EXERCISE → Copy out every line of the items below without any changes, leaving out the pictures.
# START OF RAW RECORDS
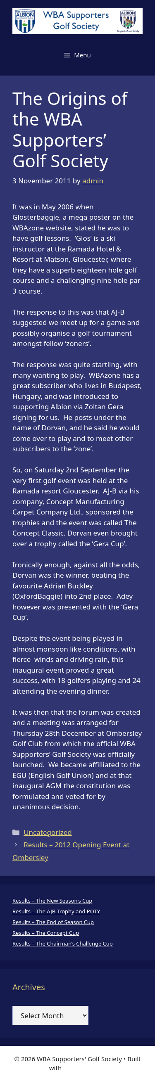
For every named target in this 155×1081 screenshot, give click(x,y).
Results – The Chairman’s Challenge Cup (62, 943)
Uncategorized (48, 832)
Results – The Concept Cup (45, 932)
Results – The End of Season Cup (53, 922)
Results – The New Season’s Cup (52, 900)
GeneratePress (84, 1068)
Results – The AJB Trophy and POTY (56, 911)
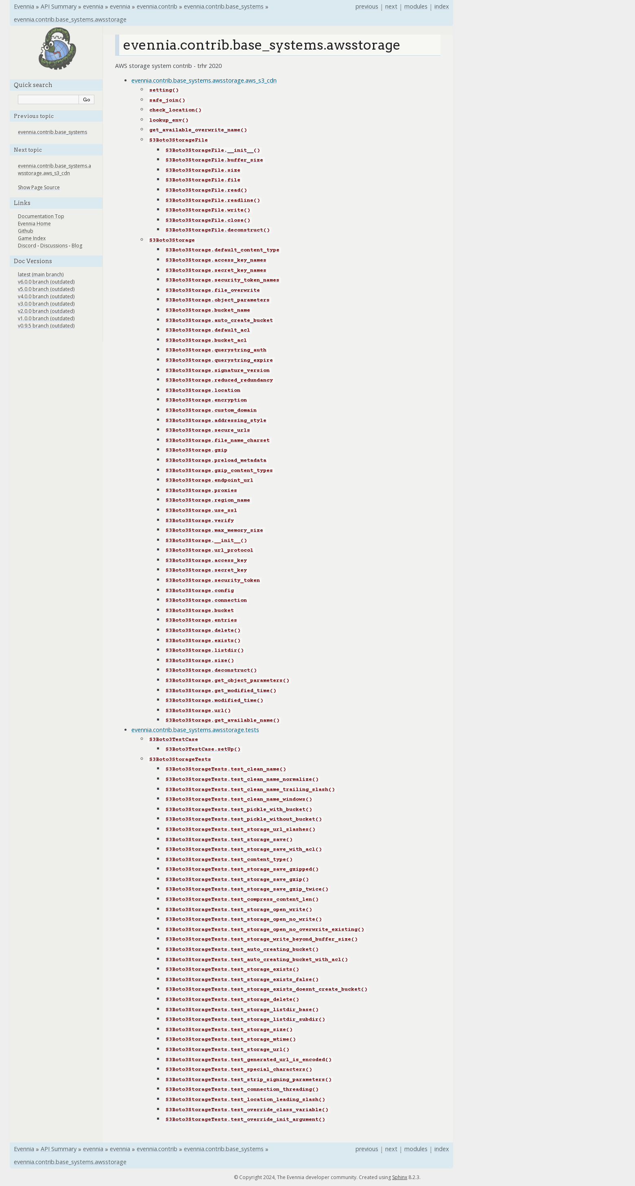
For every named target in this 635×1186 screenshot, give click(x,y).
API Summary (58, 6)
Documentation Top (41, 216)
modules (416, 6)
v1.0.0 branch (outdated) (46, 318)
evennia (93, 6)
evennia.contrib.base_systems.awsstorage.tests (195, 730)
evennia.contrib (157, 6)
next (391, 6)
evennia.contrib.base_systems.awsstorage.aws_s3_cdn (204, 80)
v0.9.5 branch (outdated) (46, 325)
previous (367, 6)
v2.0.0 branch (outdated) (46, 311)
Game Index (32, 238)
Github (25, 230)
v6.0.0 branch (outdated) (46, 281)
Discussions (54, 245)
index (441, 6)
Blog (77, 245)
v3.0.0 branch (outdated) (46, 303)
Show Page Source (39, 187)
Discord (27, 245)
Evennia (24, 6)
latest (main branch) (40, 274)
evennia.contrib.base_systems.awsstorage (70, 19)
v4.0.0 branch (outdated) (46, 296)
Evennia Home (34, 223)
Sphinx (399, 1177)
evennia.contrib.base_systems (224, 6)
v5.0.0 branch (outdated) (46, 289)
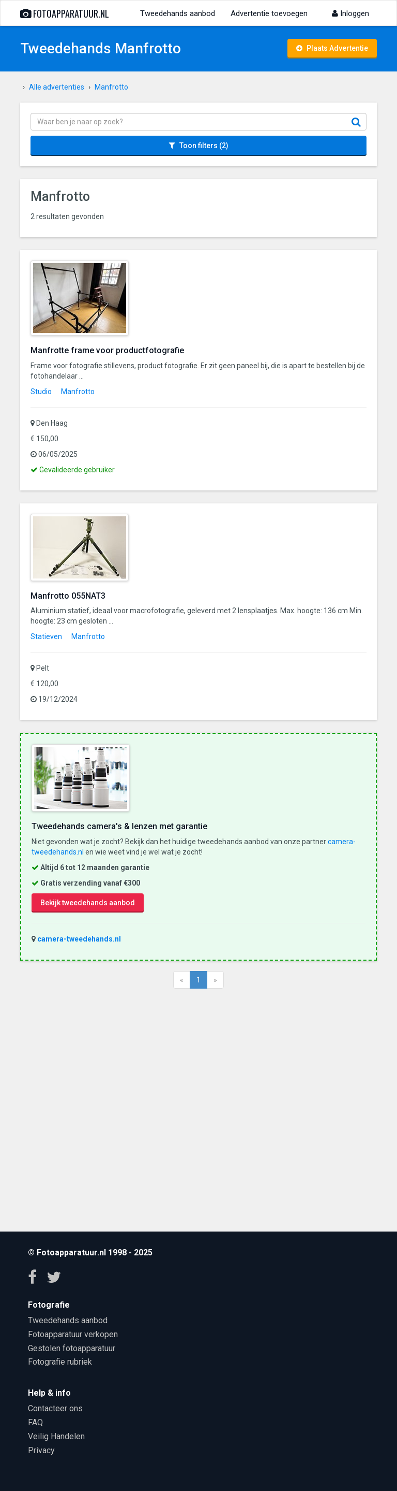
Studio (41, 391)
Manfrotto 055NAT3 (67, 596)
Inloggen (350, 13)
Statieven (46, 636)
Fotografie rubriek (60, 1362)
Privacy (41, 1450)
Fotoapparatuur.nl (64, 13)
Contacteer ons (55, 1408)
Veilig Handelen (56, 1436)
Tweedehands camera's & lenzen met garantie (119, 826)
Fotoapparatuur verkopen (73, 1334)
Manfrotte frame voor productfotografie (107, 350)
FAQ (35, 1422)
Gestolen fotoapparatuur (71, 1348)
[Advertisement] (198, 1109)
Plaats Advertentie (332, 48)
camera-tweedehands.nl (79, 939)
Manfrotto (78, 391)
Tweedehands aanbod (177, 13)
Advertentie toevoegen (269, 13)
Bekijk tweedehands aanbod (87, 903)
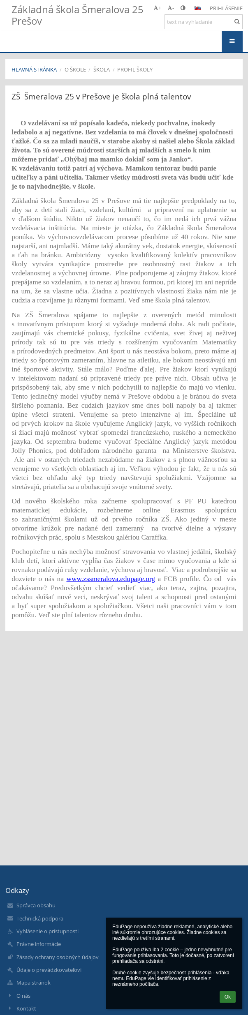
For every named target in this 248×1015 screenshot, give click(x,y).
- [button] (170, 8)
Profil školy (135, 69)
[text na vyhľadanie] (204, 21)
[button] (198, 8)
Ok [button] (228, 997)
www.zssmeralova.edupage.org (110, 579)
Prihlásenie (226, 8)
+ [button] (157, 8)
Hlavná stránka (34, 69)
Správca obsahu (36, 905)
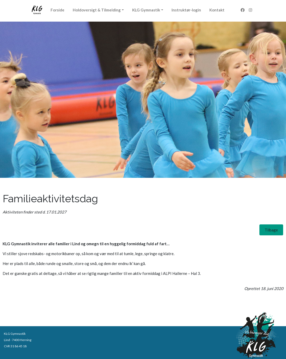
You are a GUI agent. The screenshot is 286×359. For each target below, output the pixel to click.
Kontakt (216, 10)
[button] (271, 230)
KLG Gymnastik (146, 10)
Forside (57, 10)
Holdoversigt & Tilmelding (97, 10)
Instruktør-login (186, 10)
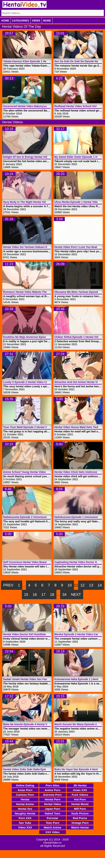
# END OF RAW RECORDS
WRITTEN RESPONSE →
For every named target in this 155×1081 screenshot, give click(x,y).
Results – The Chairman’s Challenge Cup (62, 943)
Uncategorized (48, 832)
Results – The Concept Cup (45, 932)
Results – The End of Season Cup (53, 922)
Results – The New Season’s Cup (52, 900)
GeneratePress (84, 1068)
Results – The AJB Trophy and POTY (56, 911)
For every named target in this 635×1186 screenshot, give click(x,y).
API Summary (58, 6)
Documentation Top (41, 216)
modules (416, 6)
v1.0.0 branch (outdated) (46, 318)
evennia (93, 6)
evennia.contrib.base_systems.awsstorage.tests (195, 730)
evennia.contrib (157, 6)
next (391, 6)
evennia.contrib.base_systems.awsstorage.aws_s3_cdn (204, 80)
v0.9.5 branch (outdated) (46, 325)
previous (367, 6)
v2.0.0 branch (outdated) (46, 311)
Game Index (32, 238)
Github (25, 230)
v6.0.0 branch (outdated) (46, 281)
Discussions (54, 245)
index (441, 6)
Blog (77, 245)
v3.0.0 branch (outdated) (46, 303)
Show Page Source (39, 187)
Discord (27, 245)
Evennia (24, 6)
latest (main branch) (40, 274)
evennia.contrib.base_systems.awsstorage (70, 19)
v4.0.0 branch (outdated) (46, 296)
Evennia Home (34, 223)
Sphinx (399, 1177)
evennia.contrib.base_systems (224, 6)
v5.0.0 branch (outdated) (46, 289)
Studio (41, 391)
Manfrotto 055NAT3 (67, 596)
Inloggen (350, 13)
Statieven (46, 636)
Fotografie rubriek (60, 1362)
Privacy (41, 1450)
Fotoapparatuur.nl (64, 13)
Contacteer ons (55, 1408)
Veilig Handelen (56, 1436)
Tweedehands camera's & lenzen met garantie (119, 826)
Fotoapparatuur verkopen (73, 1334)
Manfrotte frame voor productfotografie (107, 350)
FAQ (35, 1422)
Gestolen fotoapparatuur (71, 1348)
[Advertisement] (198, 1109)
Plaats Advertentie (332, 48)
camera-tweedehands.nl (79, 939)
Manfrotto (78, 391)
Tweedehands aanbod (177, 13)
Advertentie toevoegen (269, 13)
Bekijk tweedehands aanbod (87, 903)
For every named target in this 248×1015 screenshot, give click(x,y).
- [button] (170, 8)
Profil školy (135, 69)
[text na vyhľadanie] (204, 21)
[button] (198, 8)
Ok [button] (228, 997)
www.zssmeralova.edupage.org (110, 579)
Prihlásenie (226, 8)
+ [button] (157, 8)
Hlavná stránka (34, 69)
Správca obsahu (36, 905)
You are a GUI agent. The screenshot is 286×359. For each target below, output the pixel to click.
Kontakt (216, 10)
[button] (271, 230)
KLG Gymnastik (146, 10)
Forside (57, 10)
Holdoversigt & Tilmelding (97, 10)
Instruktør-login (186, 10)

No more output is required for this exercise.